Chunk is a download tool for slow and unstable servers.
Install it with go install github.com/cuducos/chunk/cmd/chunk@latest
then:
$ chunk <URLs>
Use --help
for detailed instructions.
The Download
method returns a channel with DownloadStatus
statuses. This channel is closed once all downloads are finished, but the user is in charge of handling errors.
d := chunk.DefaultDownloader()
ch := d.Dowload(urls)
d := chunk.DefaultDownloader()
d.MaxRetries = 42
ch := d.Dowload(urls)
d := chunk.Downloader{...}
ch := d.Download(urls)
It uses HTTP range requests, retries per HTTP request (not per file), prevents re-downloading the same content range and supports wait time to give servers time to recover.

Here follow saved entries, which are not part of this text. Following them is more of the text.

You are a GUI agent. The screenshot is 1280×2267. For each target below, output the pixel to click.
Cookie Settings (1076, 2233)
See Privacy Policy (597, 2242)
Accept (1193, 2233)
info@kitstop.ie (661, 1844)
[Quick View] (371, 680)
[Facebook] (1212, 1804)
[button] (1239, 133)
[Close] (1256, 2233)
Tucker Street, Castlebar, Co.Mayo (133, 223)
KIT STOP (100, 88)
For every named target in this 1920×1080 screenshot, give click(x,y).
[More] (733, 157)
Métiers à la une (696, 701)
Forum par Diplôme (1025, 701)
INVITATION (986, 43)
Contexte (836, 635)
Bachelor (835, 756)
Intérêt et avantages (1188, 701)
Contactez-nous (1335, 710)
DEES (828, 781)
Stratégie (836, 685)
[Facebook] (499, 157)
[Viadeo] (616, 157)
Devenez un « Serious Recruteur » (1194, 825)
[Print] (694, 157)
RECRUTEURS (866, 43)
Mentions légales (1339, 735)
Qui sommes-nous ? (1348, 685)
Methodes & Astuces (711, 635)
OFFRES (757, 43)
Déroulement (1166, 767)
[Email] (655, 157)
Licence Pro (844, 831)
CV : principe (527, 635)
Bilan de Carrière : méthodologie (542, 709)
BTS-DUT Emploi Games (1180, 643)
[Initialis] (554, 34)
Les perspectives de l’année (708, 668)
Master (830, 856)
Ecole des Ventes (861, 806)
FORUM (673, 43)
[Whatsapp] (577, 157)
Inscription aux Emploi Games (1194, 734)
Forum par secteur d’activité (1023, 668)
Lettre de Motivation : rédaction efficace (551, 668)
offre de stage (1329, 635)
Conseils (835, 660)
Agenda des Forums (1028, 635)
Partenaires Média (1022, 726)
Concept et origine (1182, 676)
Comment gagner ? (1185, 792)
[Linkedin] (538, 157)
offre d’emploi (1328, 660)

In order to complete downloads from slow and unstable servers, the download should be done in “chunks” using HTTP range requests. This does not rely on long-standing HTTP connections, and it makes it predictable the idea of how long is too long for a non-response.
In order to be quicker and avoid rework, the primary way to handle failure is to retry that “chunk” (content range), not the whole file.
In order to avoid re-starting from the beginning in case of non-handled errors, chunk
knows which ranges from each file were already downloaded; so, when restarted, it only downloads what is really needed to complete the downloads.
In order to avoid unnecessary stress on the server, chunk
relies not only on HTTP responses but also on other signs that the connection is stale and can recover from that and give the server some time to recover from stress.
The idea of the project emerged as it was difficult for Minha Receita to handle the download of 37 files that adds up to just approx. 5Gb. Most of the download solutions out there (e.g. got
) seem to be prepared for downloading large files, not for downloading from slow and unstable servers — which is the case at hand.